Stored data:
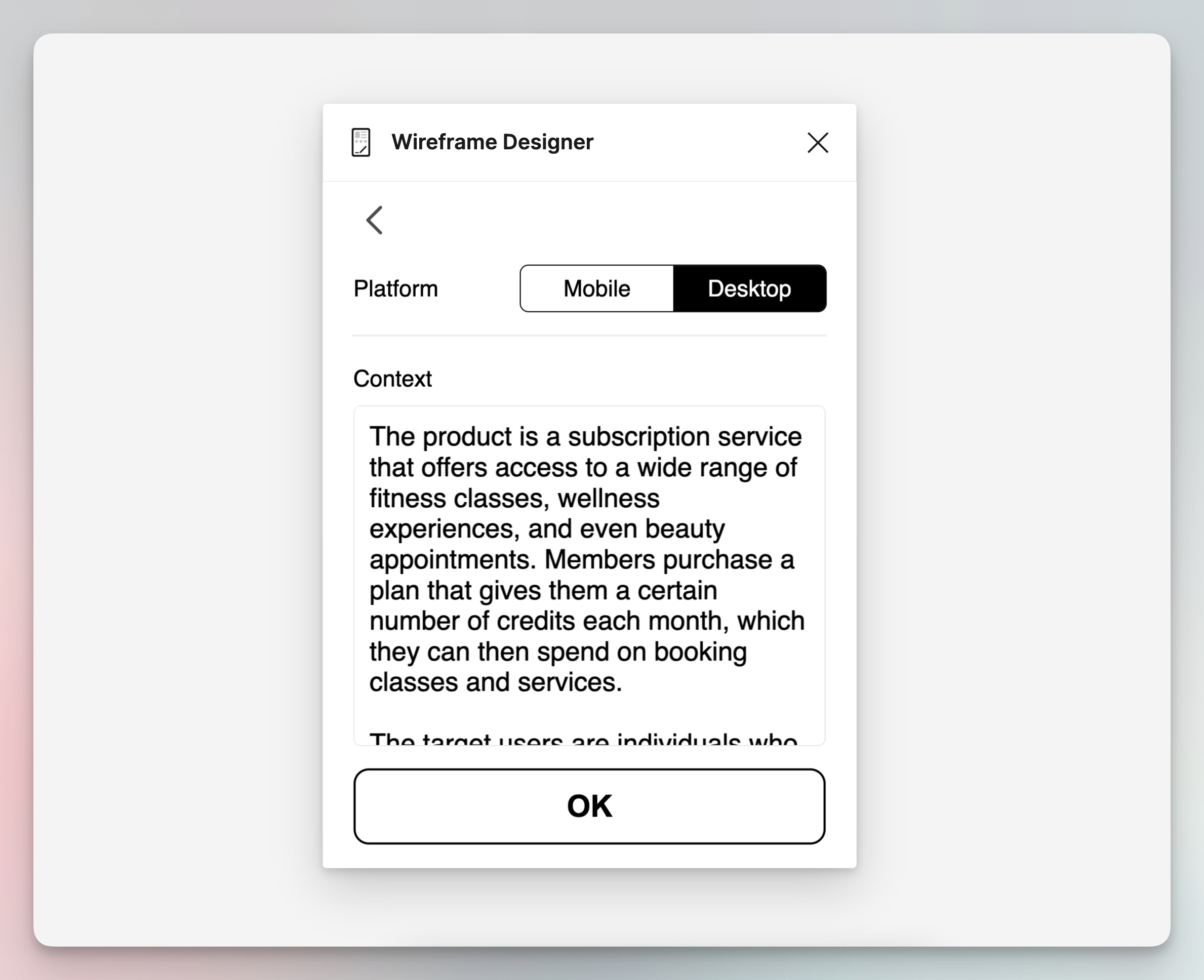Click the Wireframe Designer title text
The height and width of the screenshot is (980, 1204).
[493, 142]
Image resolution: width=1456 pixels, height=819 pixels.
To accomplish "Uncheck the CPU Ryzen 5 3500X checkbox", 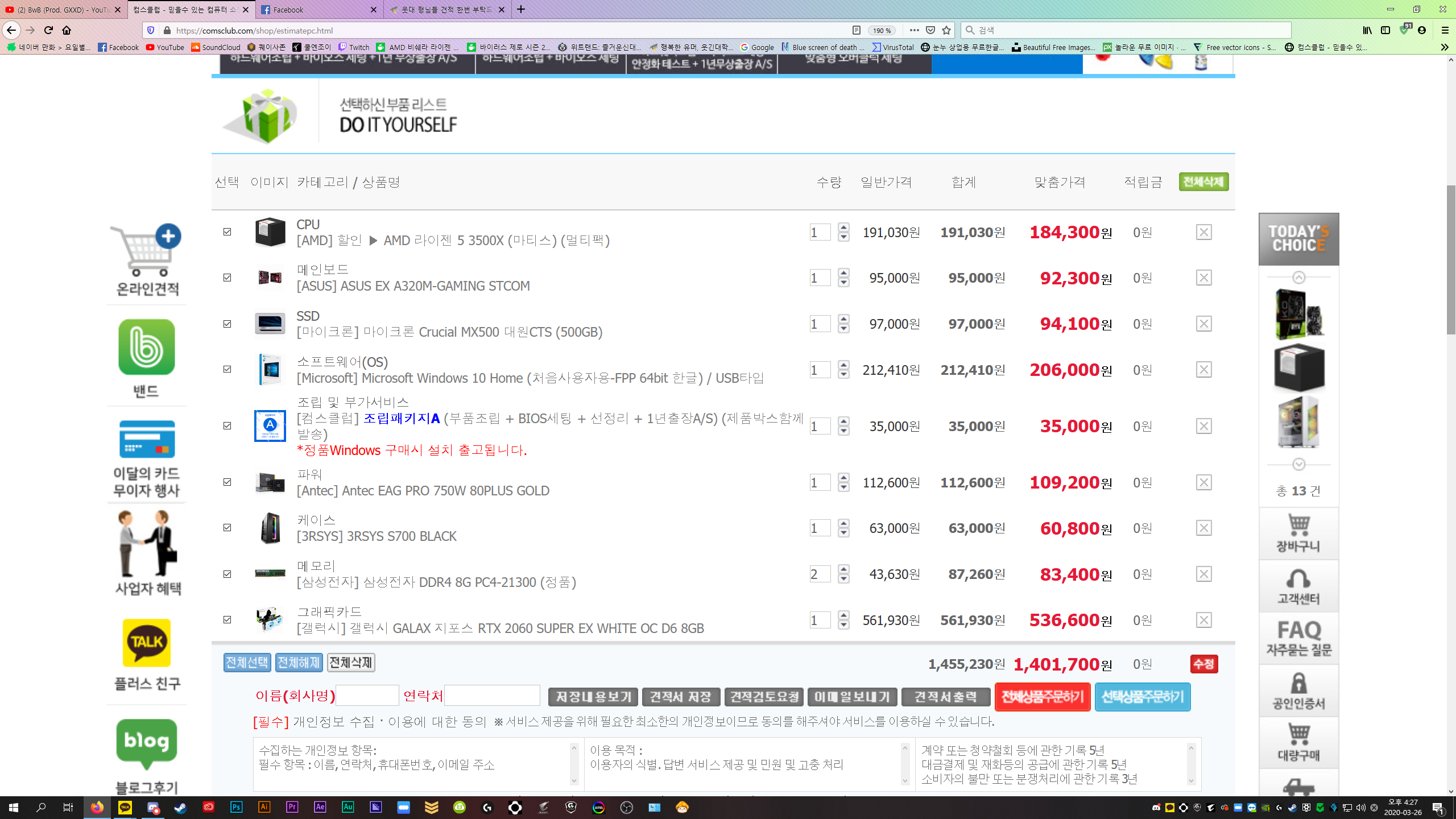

Task to carry out: Where the line containing "Image resolution: width=1456" appears in the entries above, start there and set down every line exactly through the last one, inclusive; omit pictures.

Exercise result:
Image resolution: width=1456 pixels, height=819 pixels.
To accomplish "Uncheck the CPU Ryzen 5 3500X checkbox", 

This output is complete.